● EXERCISE MATERIALS:

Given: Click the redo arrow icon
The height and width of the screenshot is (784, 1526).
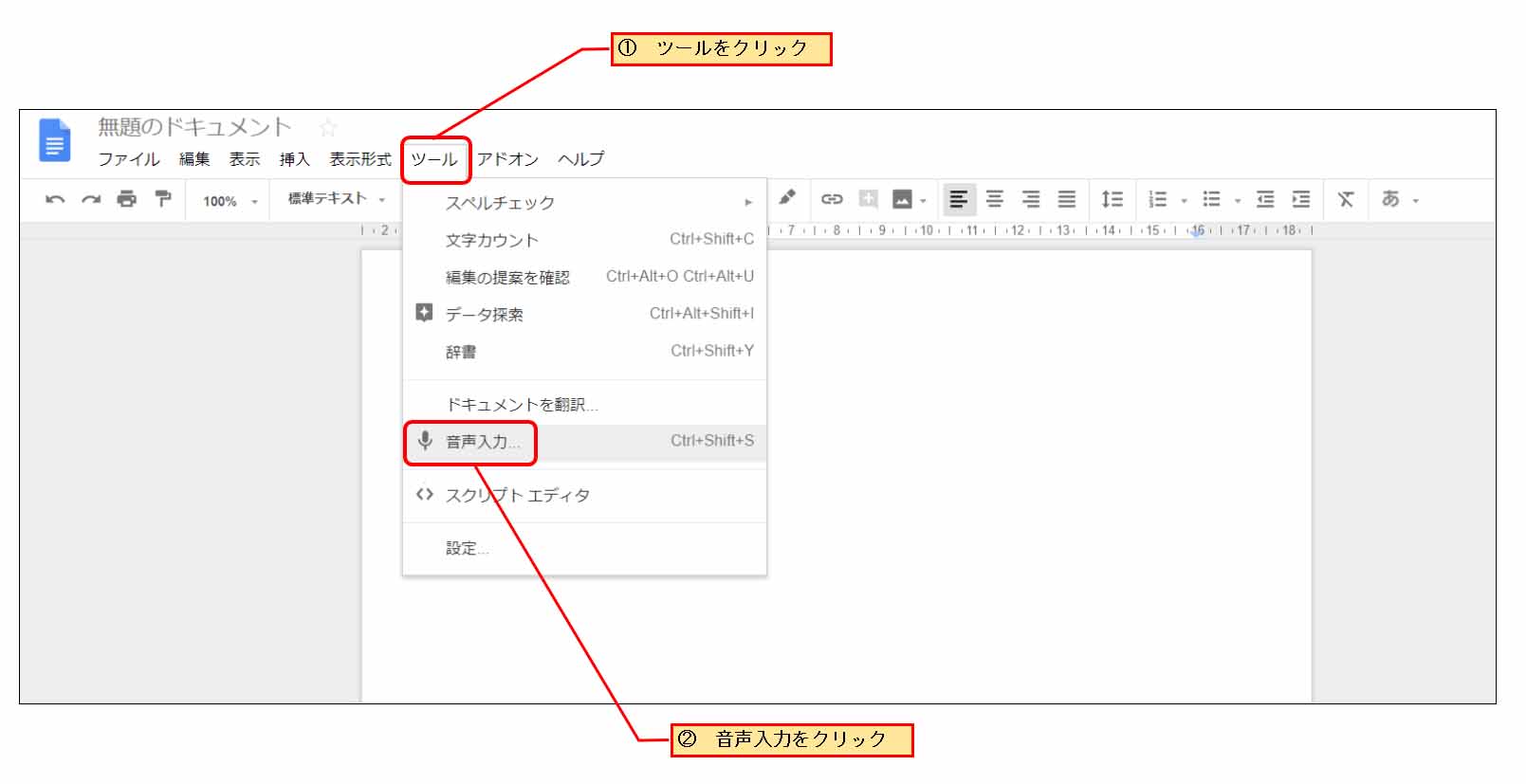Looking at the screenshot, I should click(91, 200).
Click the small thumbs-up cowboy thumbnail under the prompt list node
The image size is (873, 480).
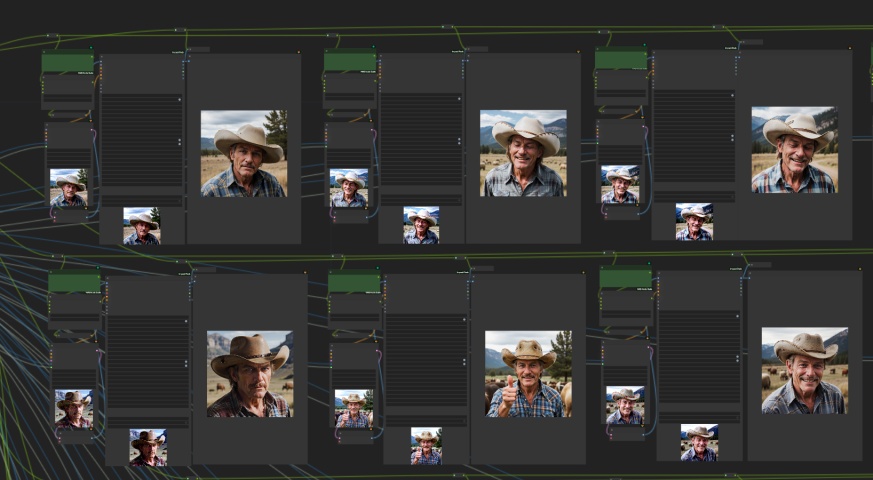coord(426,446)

● WRITTEN REQUEST: Please rewrite the lines above, changing "thumbnail" to "preview" and leaving everything else as it is. Omit the pictures from your answer.

● WRITTEN RESPONSE:
Given: Click the redo arrow icon
The height and width of the screenshot is (784, 1526).
Looking at the screenshot, I should click(91, 200).
Click the small thumbs-up cowboy preview under the prompt list node
The image size is (873, 480).
coord(426,446)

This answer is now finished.